- Opening Delimiter -

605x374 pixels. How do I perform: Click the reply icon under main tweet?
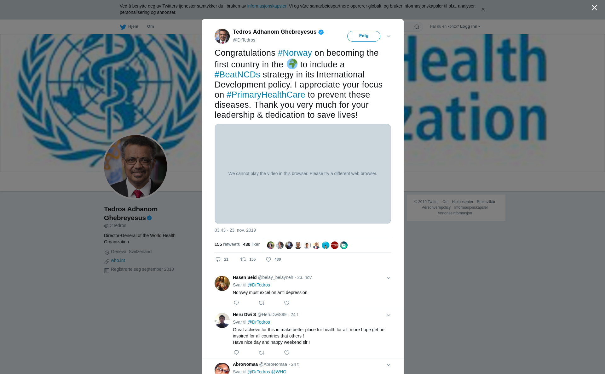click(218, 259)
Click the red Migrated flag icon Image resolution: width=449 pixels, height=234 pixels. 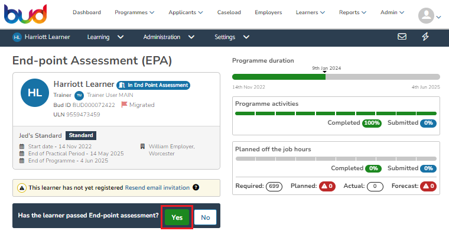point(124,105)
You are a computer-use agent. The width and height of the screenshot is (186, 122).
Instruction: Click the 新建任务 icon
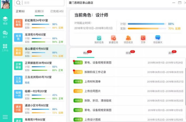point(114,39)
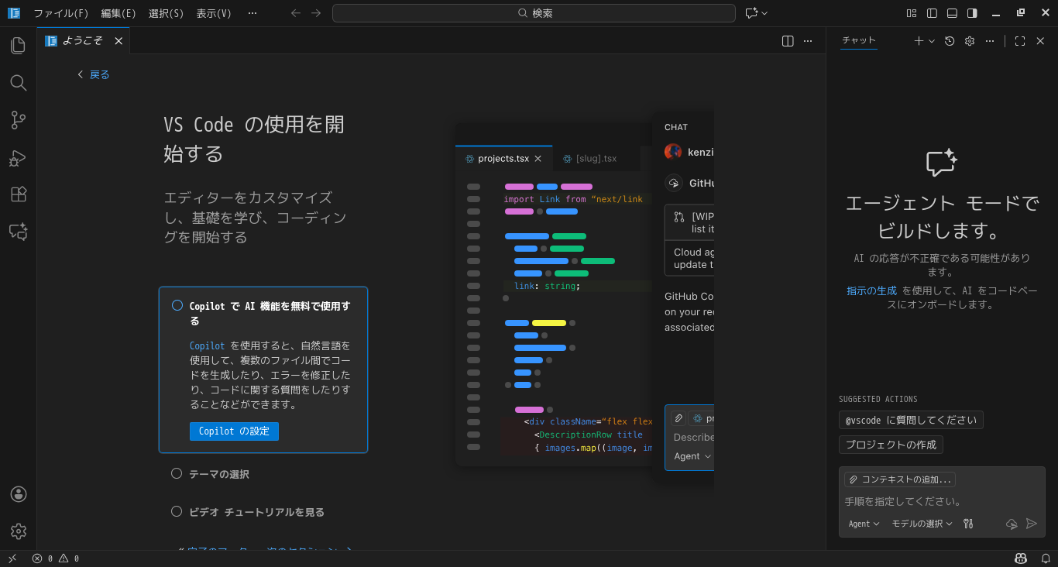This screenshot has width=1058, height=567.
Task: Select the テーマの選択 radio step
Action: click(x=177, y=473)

- Closing Delimiter -
- Opening Delimiter -

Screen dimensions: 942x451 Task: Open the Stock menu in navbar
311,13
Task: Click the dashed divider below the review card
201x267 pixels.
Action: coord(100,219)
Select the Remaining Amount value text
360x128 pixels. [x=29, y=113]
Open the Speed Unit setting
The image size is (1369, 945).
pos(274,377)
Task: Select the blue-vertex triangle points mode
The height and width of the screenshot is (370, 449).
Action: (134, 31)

- Closing Delimiter -

**YOUR TASK**
Would you retype the lines above from the one with "Screen dimensions: 942x451" down to the one with "Open the Speed Unit setting", word for word, both ends included and no other lines?

**YOUR RESPONSE**
Screen dimensions: 942x451 Task: Open the Stock menu in navbar
311,13
Task: Click the dashed divider below the review card
201x267 pixels.
Action: coord(100,219)
Select the Remaining Amount value text
360x128 pixels. [x=29, y=113]
Open the Speed Unit setting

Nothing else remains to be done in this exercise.